— Given task —
Rewrite the lines below as a numbered list, leaving out any blank lines.

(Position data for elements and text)
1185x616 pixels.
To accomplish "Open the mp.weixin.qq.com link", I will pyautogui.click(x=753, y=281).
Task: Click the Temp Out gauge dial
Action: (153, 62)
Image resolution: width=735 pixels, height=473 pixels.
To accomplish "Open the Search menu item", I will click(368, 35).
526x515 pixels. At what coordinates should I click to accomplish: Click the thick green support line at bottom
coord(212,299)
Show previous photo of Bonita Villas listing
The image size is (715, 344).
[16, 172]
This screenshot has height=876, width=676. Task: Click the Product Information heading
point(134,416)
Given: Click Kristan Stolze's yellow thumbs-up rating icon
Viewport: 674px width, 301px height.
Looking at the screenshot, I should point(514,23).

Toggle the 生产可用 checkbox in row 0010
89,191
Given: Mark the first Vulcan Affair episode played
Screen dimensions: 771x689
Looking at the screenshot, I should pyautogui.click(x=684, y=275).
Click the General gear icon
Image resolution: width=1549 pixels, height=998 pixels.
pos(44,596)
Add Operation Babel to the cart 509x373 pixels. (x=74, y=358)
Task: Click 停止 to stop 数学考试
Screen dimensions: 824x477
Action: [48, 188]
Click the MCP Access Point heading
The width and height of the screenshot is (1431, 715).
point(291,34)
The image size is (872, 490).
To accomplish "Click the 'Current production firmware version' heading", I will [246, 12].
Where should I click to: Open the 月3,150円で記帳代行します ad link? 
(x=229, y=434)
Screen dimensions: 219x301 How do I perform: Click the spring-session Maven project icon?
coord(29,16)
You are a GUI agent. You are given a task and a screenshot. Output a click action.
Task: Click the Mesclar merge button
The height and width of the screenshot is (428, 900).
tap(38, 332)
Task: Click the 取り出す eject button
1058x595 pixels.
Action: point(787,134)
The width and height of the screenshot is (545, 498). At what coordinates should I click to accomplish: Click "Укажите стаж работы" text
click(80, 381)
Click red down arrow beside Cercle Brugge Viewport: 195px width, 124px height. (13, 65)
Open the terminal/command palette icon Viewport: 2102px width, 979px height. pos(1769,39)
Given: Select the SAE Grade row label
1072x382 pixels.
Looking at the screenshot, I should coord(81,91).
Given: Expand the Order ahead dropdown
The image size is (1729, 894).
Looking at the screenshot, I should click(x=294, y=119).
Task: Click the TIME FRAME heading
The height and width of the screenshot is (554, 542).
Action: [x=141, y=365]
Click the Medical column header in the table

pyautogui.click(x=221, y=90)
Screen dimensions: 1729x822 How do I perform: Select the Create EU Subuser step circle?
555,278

— Solution below —
1. 1185x616 pixels.
2. To accomplish "Open the mp.weixin.qq.com link", I will pyautogui.click(x=753, y=281).
3. Task: Click the Temp Out gauge dial
4. Action: (153, 62)
5. Image resolution: width=735 pixels, height=473 pixels.
6. To accomplish "Open the Search menu item", I will click(368, 35).
7. 526x515 pixels. At what coordinates should I click to accomplish: Click the thick green support line at bottom
8. coord(212,299)
9. Show previous photo of Bonita Villas listing
10. The image size is (715, 344).
11. [16, 172]
12. This screenshot has height=876, width=676. Task: Click the Product Information heading
13. point(134,416)
14. Given: Click Kristan Stolze's yellow thumbs-up rating icon
15. Viewport: 674px width, 301px height.
16. Looking at the screenshot, I should point(514,23).
17. Toggle the 生产可用 checkbox in row 0010
18. 89,191
19. Given: Mark the first Vulcan Affair episode played
20. Screen dimensions: 771x689
21. Looking at the screenshot, I should pyautogui.click(x=684, y=275).
22. Click the General gear icon
23. Image resolution: width=1549 pixels, height=998 pixels.
24. pos(44,596)
25. Add Operation Babel to the cart 509x373 pixels. (x=74, y=358)
26. Task: Click 停止 to stop 数学考试
27. Screen dimensions: 824x477
28. Action: [48, 188]
29. Click the MCP Access Point heading
30. The width and height of the screenshot is (1431, 715).
31. point(291,34)
32. The image size is (872, 490).
33. To accomplish "Click the 'Current production firmware version' heading", I will [246, 12].
34. Where should I click to: Open the 月3,150円で記帳代行します ad link? 
35. (x=229, y=434)
36. Screen dimensions: 219x301 How do I perform: Click the spring-session Maven project icon?
37. coord(29,16)
38. You are a GUI agent. You are given a task and a screenshot. Output a click action.
39. Task: Click the Mesclar merge button
40. The height and width of the screenshot is (428, 900).
41. tap(38, 332)
42. Task: Click the 取り出す eject button
43. 1058x595 pixels.
44. Action: point(787,134)
45. The width and height of the screenshot is (545, 498). At what coordinates should I click to accomplish: Click "Укажите стаж работы" text
46. click(80, 381)
47. Click red down arrow beside Cercle Brugge Viewport: 195px width, 124px height. (13, 65)
48. Open the terminal/command palette icon Viewport: 2102px width, 979px height. pos(1769,39)
49. Given: Select the SAE Grade row label
50. 1072x382 pixels.
51. Looking at the screenshot, I should coord(81,91).
52. Given: Expand the Order ahead dropdown
53. The image size is (1729, 894).
54. Looking at the screenshot, I should click(x=294, y=119).
55. Task: Click the TIME FRAME heading
56. The height and width of the screenshot is (554, 542).
57. Action: [x=141, y=365]
58. Click the Medical column header in the table
59. pyautogui.click(x=221, y=90)
60. Screen dimensions: 1729x822 How do I perform: Select the Create EU Subuser step circle?
61. 555,278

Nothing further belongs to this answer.